日本大学危機管理学部教授 鈴木秀洋/協力 工藤奈美
【目次】(青字が今回掲載分) 第1回 剣太からのバトン─時間は当事者の気持ちを軽くしない 第2回 剣太事件概観─剣太誕生・事件当日・部活・被害者として 第3回 学校・行政対応のまずさ(1) ─危機管理学・行政法学・被害者学の視点から 第4回 学校・行政対応のまずさ(2) ─事故調査委員会・教員の処分 【緊急特報】裁判記録は魂の記録である 第5回 損害賠償請求事件(大分地裁) ─最初の闘い・地裁判決の法的位置付け 第6回 第1回口頭弁論に臨む遺族の気持ち(大分地裁) 第7 大分地裁口頭弁論と立証活動 第8 遺族にとっての進行協議期日 第9 妹から剣兄へ。母から剣君へ 第10(予定) 証人尋問 第11(予定) 第一審判決 第12(予定) 損害賠償請求上訴事件 第13(予定) 刑事告訴・検察審査会 第14(予定) 裁判を終えて 第15(予定) 新たなステージ(剣太はみんなの心の中に) |
1 風音にとっての最もつらい日
裁判は、原則として、原告が主張事実について証拠を示して証明しなければならない。剣太の死を最も身近で直視し続けた弟の風音。二度と竹刀を握らない、握れなかった風音にとって、兄・剣太の当日の行動を再現することがどれだけつらいことであったか想像を絶する。兄の無念を晴らしたい一心で自己を奮い立たせたのであろう。筆者がここで何を語っても言葉が軽く感じられる。
剣道部時代の剣太
2 風音による進行協議での指示説明遂行
平成24年2月23日の第11回口頭弁論の後の期日としては、同年3月28日に裁判外(民事訴訟規則97条)で、進行協議期日(同規則95条1項)が竹田高校剣道場で行われた。
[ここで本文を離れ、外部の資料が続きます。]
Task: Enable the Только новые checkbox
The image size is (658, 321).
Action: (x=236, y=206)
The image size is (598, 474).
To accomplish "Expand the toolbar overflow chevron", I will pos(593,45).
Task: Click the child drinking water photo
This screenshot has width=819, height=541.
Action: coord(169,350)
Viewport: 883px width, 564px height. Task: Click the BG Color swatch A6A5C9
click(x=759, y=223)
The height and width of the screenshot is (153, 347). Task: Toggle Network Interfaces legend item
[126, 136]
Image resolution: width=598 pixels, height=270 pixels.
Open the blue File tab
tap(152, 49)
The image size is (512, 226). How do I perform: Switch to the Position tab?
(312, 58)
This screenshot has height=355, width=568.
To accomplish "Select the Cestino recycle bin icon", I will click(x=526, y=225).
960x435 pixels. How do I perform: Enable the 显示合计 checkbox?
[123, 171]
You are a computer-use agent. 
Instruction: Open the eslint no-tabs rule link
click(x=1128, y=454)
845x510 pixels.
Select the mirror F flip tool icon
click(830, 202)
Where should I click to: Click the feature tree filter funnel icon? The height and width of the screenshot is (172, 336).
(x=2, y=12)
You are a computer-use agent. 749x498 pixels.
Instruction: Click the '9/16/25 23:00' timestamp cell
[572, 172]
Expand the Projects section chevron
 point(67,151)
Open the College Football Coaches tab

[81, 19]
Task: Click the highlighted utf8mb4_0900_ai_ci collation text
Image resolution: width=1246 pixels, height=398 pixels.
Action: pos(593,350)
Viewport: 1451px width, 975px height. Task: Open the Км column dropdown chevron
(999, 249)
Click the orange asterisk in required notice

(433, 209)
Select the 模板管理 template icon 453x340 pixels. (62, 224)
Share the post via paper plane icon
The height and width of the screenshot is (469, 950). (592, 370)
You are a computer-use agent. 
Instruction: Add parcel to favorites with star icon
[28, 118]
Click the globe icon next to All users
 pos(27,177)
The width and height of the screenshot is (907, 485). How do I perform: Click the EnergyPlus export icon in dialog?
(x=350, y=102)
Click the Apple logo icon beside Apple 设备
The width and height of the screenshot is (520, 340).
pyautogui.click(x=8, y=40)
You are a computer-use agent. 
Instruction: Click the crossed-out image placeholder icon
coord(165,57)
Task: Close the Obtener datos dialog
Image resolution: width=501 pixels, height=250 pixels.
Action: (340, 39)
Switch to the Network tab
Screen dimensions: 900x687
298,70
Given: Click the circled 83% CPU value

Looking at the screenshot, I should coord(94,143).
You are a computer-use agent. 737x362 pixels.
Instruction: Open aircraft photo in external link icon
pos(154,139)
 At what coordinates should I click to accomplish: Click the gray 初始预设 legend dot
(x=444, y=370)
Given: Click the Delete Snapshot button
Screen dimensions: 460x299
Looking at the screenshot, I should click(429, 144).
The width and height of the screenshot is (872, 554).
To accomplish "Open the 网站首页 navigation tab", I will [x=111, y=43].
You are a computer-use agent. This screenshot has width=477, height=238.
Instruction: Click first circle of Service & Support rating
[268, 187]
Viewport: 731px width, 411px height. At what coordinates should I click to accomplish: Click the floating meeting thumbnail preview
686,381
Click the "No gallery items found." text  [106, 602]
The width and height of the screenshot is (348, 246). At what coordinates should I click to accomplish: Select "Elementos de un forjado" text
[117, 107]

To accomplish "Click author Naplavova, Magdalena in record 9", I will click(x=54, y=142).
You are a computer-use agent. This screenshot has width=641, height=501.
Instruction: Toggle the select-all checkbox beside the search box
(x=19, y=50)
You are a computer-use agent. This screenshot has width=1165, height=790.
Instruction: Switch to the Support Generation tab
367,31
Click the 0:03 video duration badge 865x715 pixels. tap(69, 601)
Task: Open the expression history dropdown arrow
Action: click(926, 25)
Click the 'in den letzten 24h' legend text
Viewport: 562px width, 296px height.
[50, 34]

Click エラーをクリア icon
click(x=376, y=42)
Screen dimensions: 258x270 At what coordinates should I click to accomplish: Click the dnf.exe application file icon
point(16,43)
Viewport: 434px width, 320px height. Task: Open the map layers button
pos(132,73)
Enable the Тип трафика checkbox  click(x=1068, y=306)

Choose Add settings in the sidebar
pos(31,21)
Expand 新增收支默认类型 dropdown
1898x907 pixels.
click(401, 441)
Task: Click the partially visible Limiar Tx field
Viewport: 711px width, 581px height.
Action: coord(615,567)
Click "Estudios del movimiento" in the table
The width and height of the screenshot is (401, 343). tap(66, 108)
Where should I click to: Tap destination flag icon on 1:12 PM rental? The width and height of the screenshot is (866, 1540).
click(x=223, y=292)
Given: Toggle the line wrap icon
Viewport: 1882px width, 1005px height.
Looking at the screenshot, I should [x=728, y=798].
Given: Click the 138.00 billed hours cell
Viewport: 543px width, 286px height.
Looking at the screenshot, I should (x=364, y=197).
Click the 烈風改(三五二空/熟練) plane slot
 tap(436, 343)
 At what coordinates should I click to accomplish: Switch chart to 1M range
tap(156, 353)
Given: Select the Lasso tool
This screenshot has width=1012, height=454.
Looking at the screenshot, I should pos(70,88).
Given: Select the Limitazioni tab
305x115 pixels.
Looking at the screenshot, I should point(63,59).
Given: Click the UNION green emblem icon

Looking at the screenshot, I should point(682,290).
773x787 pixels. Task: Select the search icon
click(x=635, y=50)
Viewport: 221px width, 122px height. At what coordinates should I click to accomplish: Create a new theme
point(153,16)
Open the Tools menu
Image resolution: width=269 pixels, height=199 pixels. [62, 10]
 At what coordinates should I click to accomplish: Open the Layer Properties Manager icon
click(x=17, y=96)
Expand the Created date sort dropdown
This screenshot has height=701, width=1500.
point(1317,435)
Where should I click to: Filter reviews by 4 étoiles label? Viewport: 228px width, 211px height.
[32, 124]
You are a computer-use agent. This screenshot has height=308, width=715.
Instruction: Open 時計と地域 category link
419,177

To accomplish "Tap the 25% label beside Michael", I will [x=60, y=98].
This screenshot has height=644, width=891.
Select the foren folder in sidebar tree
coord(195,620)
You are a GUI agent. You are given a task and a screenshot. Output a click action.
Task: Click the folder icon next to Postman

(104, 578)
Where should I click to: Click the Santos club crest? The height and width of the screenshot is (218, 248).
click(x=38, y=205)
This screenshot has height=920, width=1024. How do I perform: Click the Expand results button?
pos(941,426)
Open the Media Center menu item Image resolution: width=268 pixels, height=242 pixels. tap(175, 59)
(進行協議期日) 第95条 裁判所は、口頭弁論の期日外において、その審理を充実させること を目的として、当事者双方が立ち会うことができる進行協議期日を指定す ることができる。この期日においては、裁判所及び当事者は、口頭弁論に おける証拠調べと争点との関係の確認その他訴訟の進行に関し必要な事項 についての協議を行うものとする。 2・3 略 |
受命裁判官(1)立ち会いの下、原告側と被告側の双方が剣道場で指示説明を行ったのである。
後に、この協議全体を撮影したDVD(2)については、甲86号証として、控訴審での福岡高裁に提出されている。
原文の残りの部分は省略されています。